In addition to ATM machines, gas pumps are a popular target for “skimming,” in which crooks place a portable card-reading device inside the pump. When a motorist inserts a debit card and enters the required personal identification number, the hidden device (which can be purchased on the Internet for less than $100) captures both the data from the card’s magnetic stripe and the PIN. Later, the device is retrieved, and the stolen data is used to create a duplicate card to raid the victim’s bank account.

Why gas stations? With only a handful of manufacturers of gas pumps, one key in the hands of a thief who gets a job at one station can be used to open pumps and install other skimmers elsewhere, especially at night or when unattended. And with older pumps, PINs may not be encrypted. If you must use a debit card (and it has a Visa or MasterCard logo versus being a cash-withdrawal-only card), choose the “credit” screen prompt, instead of “debit,” so you don’t have to enter your PIN. This way, the purchase amount will still be deducted directly from your bank account, but it’s processed through a credit card network, providing greater protection if fraud occurs.

Online Purchases

Along with providing added security should the retailer fall victim to a data breach - a hacker can’t overdraft your bank account with a credit card - most credit cards (versus some debit cards) offer extra protection perks. If you don’t receive the merchandise, it’s defective or the wrong item, and the vendor won’t issue a refund, it’s easier to dispute charges with a credit card.

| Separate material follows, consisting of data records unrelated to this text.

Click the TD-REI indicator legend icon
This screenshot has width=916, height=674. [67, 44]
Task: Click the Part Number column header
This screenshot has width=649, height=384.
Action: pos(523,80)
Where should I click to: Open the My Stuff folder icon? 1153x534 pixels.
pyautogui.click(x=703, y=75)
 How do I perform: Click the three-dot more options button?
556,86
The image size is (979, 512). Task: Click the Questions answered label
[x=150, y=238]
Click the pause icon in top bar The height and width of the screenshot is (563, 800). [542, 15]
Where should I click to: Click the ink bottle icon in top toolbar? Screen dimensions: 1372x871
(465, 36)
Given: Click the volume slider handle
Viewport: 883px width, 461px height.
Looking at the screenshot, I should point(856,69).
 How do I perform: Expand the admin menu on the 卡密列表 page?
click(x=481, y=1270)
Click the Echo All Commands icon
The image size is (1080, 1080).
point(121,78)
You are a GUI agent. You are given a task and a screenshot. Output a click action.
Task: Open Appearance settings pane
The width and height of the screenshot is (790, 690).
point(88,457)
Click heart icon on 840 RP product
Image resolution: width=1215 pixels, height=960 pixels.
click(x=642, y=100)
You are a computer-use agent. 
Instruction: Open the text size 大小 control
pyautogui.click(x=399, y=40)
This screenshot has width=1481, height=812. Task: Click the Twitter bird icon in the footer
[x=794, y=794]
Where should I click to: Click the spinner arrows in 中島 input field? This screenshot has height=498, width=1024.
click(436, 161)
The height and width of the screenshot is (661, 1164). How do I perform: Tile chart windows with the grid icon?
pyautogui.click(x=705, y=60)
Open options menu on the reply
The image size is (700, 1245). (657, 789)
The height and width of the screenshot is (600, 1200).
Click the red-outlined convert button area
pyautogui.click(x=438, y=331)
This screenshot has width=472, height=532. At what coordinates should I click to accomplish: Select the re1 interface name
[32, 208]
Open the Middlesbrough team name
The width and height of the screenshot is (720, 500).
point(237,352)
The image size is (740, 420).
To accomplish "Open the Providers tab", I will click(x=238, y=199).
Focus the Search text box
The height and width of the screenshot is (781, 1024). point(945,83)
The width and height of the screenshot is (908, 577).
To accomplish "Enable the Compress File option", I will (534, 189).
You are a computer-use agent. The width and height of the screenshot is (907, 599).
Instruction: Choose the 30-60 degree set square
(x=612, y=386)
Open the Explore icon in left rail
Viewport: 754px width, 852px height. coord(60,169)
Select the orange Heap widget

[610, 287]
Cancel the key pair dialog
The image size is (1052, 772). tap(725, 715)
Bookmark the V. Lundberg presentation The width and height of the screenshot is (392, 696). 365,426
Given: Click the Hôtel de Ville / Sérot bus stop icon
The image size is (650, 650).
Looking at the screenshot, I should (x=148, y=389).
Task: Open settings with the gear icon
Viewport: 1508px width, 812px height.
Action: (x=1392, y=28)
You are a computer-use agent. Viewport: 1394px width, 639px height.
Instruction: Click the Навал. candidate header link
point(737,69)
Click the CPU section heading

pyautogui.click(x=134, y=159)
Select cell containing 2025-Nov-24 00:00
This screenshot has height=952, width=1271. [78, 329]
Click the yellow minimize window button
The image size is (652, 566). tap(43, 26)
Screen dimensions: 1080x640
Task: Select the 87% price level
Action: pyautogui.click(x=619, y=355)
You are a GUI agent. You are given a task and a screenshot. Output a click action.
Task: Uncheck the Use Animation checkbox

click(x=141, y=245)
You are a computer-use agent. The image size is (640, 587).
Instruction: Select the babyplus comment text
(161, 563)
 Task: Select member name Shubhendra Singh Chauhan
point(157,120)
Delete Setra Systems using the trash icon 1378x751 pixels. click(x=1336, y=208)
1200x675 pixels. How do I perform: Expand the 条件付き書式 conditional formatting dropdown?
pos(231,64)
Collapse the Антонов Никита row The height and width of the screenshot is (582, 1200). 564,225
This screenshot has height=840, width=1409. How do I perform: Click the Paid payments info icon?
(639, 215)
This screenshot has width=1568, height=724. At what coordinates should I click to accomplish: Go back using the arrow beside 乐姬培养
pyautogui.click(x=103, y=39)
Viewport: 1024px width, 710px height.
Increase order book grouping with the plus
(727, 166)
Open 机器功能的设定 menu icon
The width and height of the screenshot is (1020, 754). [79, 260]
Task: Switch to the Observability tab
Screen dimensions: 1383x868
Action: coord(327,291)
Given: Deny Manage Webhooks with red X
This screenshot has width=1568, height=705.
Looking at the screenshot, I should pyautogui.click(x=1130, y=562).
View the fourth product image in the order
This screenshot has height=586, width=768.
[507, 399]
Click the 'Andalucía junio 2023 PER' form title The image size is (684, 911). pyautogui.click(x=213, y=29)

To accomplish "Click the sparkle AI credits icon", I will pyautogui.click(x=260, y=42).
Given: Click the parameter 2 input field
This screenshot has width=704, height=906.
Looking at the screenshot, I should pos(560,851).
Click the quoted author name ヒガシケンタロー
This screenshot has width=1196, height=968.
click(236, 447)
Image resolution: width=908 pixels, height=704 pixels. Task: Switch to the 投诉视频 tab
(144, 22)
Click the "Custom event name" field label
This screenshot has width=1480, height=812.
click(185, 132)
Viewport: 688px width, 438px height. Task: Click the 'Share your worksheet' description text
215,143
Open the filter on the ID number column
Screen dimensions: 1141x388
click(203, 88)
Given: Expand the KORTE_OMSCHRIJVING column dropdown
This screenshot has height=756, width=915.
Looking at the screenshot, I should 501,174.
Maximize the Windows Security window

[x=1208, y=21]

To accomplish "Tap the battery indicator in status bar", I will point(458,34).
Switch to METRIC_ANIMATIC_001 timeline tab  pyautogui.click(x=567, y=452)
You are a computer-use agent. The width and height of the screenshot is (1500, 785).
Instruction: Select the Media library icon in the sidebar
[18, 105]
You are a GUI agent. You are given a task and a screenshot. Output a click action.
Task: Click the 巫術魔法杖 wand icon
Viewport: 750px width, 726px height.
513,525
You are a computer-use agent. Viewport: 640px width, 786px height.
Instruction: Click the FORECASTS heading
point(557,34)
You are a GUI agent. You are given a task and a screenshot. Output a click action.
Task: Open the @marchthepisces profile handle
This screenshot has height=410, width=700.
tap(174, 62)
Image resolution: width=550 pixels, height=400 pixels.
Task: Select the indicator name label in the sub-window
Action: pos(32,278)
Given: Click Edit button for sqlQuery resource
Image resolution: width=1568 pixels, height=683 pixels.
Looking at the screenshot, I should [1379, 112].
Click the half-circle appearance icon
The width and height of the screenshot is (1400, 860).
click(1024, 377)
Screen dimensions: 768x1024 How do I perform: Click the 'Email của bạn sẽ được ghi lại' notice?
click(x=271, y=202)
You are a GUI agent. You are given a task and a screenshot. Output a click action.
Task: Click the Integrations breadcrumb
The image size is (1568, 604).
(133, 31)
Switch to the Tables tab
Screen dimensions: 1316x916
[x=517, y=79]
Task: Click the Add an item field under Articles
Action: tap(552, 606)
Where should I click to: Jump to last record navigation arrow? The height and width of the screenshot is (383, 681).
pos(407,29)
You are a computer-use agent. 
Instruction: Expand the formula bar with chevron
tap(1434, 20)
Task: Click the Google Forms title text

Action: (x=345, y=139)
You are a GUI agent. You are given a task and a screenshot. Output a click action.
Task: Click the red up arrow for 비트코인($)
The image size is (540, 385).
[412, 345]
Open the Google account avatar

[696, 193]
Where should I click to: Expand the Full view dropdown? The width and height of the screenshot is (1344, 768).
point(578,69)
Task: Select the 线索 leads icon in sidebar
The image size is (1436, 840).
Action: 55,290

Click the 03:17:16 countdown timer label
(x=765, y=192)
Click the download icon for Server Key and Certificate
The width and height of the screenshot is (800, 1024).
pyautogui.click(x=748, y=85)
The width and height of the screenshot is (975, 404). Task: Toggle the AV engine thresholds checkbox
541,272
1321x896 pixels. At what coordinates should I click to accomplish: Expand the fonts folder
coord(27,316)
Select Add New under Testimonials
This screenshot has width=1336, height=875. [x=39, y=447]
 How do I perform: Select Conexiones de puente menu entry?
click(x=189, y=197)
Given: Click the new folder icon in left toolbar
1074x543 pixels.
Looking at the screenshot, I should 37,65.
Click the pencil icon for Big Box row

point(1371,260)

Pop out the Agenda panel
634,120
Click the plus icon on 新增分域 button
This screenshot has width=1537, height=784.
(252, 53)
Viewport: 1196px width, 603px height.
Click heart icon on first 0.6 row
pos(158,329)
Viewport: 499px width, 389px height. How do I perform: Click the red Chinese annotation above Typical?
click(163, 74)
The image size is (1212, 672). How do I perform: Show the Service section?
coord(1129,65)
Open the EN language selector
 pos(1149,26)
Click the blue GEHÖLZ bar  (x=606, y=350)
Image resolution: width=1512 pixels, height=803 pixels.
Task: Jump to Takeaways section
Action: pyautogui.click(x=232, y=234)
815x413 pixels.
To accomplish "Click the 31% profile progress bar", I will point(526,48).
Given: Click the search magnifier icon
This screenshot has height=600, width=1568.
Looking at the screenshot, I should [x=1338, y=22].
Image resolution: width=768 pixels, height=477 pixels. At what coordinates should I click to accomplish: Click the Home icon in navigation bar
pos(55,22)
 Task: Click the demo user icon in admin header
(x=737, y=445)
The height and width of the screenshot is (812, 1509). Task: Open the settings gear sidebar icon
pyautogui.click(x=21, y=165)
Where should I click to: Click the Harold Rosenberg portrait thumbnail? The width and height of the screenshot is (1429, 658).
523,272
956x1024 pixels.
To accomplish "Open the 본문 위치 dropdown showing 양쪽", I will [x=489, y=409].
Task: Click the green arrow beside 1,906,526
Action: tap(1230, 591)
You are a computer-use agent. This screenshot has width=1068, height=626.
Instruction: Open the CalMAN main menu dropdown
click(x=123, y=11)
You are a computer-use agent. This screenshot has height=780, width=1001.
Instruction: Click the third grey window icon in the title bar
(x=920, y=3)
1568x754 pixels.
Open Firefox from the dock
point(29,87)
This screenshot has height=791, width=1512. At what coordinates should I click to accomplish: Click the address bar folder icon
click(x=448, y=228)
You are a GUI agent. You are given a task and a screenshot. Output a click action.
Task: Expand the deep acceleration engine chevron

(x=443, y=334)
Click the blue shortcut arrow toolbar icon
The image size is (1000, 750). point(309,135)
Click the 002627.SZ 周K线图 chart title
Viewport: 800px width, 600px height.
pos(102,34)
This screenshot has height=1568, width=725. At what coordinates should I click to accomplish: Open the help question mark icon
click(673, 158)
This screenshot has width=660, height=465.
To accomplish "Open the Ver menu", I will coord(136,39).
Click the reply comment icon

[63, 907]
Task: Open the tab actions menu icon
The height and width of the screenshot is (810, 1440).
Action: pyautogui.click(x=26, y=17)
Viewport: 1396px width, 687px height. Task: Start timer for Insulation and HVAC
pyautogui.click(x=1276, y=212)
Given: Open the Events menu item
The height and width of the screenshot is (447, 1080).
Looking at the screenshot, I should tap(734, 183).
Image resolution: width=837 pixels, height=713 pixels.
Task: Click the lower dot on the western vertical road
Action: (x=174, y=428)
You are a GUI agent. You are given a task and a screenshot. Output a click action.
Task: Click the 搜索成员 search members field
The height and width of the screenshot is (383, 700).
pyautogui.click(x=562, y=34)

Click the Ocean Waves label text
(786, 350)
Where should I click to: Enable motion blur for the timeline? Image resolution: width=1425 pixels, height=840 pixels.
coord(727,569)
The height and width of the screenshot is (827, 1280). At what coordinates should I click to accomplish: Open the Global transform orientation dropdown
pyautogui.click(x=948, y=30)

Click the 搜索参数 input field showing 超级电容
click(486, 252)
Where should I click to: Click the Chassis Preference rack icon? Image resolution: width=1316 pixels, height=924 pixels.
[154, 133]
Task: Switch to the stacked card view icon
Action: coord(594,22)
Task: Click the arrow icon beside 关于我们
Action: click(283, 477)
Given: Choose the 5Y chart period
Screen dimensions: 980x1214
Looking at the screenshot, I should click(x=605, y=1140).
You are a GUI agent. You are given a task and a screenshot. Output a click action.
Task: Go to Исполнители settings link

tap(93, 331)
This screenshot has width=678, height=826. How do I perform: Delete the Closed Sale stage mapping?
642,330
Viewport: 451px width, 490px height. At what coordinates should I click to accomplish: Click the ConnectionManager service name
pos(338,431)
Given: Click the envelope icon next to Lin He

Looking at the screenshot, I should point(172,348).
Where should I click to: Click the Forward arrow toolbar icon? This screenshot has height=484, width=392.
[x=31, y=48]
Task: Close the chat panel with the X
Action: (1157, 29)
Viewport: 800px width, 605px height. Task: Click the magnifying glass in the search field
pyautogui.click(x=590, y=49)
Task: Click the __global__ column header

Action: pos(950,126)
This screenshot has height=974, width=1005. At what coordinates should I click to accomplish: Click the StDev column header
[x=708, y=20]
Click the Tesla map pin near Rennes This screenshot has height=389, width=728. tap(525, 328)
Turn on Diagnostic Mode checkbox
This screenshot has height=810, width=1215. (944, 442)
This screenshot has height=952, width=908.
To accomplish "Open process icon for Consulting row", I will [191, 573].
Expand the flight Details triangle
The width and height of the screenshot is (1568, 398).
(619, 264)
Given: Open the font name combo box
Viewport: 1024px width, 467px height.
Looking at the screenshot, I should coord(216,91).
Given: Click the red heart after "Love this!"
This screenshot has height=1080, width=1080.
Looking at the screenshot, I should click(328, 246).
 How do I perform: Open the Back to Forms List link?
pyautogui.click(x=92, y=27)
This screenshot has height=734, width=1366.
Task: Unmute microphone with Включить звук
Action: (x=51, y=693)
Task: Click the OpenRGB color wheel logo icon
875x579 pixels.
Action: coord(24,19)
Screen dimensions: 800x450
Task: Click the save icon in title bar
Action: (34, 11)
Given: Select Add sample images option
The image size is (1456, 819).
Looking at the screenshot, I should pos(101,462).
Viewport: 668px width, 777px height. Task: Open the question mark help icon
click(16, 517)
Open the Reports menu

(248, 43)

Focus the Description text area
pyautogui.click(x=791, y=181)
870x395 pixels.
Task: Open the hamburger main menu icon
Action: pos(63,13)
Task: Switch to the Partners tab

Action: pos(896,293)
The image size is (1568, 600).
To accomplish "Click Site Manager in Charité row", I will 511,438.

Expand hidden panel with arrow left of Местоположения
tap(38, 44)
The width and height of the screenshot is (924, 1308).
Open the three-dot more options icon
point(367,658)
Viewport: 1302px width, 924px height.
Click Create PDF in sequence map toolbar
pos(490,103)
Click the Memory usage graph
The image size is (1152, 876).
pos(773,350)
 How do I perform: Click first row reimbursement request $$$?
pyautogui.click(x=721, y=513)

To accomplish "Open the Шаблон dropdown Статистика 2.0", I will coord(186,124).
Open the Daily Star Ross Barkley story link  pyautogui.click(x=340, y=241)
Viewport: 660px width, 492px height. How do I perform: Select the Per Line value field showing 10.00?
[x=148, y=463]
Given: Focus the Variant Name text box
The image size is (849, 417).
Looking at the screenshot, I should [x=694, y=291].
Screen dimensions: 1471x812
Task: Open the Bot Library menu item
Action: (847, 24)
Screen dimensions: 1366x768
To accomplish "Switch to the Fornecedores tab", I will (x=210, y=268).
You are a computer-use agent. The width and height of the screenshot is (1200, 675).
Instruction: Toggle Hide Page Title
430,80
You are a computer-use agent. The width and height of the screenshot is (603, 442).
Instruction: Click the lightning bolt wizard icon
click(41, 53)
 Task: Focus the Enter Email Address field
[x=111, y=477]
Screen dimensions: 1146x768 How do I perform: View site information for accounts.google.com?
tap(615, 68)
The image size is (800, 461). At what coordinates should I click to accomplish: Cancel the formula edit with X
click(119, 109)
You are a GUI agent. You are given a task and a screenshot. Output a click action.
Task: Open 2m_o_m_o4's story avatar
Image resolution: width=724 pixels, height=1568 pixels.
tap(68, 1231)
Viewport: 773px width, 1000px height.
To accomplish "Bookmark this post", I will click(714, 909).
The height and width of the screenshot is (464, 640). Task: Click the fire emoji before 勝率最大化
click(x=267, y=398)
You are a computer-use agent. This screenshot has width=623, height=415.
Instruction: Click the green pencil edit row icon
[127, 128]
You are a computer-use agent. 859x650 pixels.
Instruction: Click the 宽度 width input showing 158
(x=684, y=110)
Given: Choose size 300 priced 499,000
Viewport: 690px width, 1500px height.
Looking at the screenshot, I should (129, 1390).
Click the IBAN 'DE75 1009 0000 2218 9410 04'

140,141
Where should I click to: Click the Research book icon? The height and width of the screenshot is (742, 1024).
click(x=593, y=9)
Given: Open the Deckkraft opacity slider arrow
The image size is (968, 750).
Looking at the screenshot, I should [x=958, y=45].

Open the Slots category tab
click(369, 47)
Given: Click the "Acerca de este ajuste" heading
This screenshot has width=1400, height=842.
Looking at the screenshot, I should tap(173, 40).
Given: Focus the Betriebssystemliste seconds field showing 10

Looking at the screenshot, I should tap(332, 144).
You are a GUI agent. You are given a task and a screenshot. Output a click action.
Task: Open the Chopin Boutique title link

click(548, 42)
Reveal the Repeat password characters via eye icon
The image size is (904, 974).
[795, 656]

Many credit cards also offer extended product warranties (usually for one year beyond what’s offered by the manufacturer), and some provide price protection up to 90 days, issuing you the difference if the identical item is sold for a lower price than you paid. Although certain debit cards offer these protections, the hassle factor can be greater.

Big-Ticket Items

Rewards aside, the above-mentioned credit card perks are especially useful for expensive products, whether purchased in store or online.

Restaurants

Eateries are among the few places where a payment card can leave your sight, and crooked waiters can - and sometimes do – disappear to write down its number for possible identity theft. Even without a PIN, someone can use your card number to make fraudulent purchases online. And restaurants without sit-down service can pose a threat, since some (along with other businesses) keep customer payment information on file but may not safeguard it.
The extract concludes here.